§ WHAT IS NEEDED: Say how many lines in the data hold "computer". Nothing else belongs in the answer.

§ INPUT RECORDS:
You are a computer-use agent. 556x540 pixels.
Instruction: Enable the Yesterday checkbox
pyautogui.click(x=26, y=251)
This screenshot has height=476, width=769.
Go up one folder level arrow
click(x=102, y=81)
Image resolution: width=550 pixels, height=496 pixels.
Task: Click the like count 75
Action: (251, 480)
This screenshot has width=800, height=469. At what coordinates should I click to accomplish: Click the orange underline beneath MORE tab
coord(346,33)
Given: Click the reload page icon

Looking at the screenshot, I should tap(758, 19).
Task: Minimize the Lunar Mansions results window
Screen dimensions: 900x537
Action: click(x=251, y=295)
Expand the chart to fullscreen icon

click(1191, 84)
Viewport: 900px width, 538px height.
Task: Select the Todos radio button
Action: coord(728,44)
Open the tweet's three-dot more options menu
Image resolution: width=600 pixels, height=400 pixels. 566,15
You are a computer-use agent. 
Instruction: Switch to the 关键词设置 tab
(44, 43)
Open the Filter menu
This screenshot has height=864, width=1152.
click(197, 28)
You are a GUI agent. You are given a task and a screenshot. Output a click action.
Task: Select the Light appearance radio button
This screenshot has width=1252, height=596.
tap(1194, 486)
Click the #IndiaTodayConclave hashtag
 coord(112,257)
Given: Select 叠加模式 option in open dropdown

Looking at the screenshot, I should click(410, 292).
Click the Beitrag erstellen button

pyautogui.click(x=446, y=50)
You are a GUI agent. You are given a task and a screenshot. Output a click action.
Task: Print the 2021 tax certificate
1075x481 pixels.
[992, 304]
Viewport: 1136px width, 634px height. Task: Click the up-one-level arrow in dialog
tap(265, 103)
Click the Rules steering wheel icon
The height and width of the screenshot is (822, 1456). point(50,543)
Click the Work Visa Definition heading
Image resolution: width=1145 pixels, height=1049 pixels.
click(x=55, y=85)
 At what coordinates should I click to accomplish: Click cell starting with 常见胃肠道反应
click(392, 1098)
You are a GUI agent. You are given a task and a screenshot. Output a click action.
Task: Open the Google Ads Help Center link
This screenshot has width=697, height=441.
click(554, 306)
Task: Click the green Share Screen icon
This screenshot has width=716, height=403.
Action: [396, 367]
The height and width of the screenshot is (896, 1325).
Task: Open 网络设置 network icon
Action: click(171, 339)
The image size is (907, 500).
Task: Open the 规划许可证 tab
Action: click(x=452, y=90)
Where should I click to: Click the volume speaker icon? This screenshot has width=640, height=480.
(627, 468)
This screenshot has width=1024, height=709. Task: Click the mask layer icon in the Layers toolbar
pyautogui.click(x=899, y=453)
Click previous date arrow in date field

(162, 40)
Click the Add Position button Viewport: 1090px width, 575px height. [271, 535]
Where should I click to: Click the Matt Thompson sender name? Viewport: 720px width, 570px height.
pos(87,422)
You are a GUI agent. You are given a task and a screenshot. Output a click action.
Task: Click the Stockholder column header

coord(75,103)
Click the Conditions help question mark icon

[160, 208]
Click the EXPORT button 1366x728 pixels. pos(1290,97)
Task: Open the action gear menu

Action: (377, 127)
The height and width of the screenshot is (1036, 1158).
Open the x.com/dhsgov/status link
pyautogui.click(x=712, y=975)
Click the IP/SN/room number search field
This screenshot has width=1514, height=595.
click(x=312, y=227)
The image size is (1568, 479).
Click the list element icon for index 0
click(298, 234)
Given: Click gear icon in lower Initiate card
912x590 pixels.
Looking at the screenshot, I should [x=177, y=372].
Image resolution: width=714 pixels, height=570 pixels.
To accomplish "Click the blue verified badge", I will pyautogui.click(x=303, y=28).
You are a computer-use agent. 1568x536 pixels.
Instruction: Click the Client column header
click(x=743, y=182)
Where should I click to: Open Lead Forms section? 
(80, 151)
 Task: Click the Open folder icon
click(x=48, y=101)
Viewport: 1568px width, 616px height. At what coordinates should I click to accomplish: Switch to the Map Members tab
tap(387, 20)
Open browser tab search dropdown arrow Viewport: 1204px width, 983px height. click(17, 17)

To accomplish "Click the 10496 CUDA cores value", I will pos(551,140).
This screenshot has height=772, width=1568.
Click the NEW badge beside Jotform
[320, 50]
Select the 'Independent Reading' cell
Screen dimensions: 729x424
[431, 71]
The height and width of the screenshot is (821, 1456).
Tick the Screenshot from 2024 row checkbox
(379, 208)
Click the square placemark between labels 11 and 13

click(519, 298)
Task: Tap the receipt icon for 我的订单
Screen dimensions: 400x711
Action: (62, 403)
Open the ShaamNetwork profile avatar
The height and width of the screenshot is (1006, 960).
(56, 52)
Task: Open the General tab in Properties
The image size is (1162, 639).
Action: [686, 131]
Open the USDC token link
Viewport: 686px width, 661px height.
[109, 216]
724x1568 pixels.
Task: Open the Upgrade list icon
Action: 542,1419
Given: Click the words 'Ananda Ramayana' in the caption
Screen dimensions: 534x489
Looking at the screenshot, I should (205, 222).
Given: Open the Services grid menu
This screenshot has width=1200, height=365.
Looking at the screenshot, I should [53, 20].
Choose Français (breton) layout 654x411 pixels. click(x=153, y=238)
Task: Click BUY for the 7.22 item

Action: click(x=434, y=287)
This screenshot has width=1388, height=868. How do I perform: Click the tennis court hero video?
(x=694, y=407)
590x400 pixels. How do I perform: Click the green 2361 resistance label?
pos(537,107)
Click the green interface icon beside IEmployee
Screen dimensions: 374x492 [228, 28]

§ WRITTEN ANSWER: 3